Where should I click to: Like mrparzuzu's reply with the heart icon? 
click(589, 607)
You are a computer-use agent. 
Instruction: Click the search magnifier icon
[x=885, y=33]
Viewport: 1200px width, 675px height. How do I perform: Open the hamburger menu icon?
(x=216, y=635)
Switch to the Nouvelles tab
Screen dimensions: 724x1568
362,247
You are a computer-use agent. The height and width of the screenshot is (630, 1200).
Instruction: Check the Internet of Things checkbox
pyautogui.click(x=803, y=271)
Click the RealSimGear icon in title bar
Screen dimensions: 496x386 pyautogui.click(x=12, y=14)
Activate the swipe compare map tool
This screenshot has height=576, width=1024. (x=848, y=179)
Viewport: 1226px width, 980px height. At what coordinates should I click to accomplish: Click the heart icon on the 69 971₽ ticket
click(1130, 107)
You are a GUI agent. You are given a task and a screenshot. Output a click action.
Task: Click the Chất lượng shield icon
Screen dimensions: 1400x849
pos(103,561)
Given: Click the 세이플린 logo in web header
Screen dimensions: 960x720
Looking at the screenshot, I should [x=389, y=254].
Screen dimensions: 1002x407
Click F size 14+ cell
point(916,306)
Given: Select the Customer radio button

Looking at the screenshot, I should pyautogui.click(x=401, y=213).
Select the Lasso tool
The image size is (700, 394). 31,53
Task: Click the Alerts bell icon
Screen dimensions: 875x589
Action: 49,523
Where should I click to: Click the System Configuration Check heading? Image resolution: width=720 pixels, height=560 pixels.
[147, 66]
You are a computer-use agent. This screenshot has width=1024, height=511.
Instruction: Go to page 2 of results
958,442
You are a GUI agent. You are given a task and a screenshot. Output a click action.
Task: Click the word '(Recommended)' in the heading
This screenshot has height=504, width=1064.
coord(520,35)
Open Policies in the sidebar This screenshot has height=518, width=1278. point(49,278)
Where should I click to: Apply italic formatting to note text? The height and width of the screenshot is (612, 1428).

────────

YOUR OBJECTIVE =
How many lines of the material above hold "agent"? Answer with that number alone.

YOUR SOLUTION =
5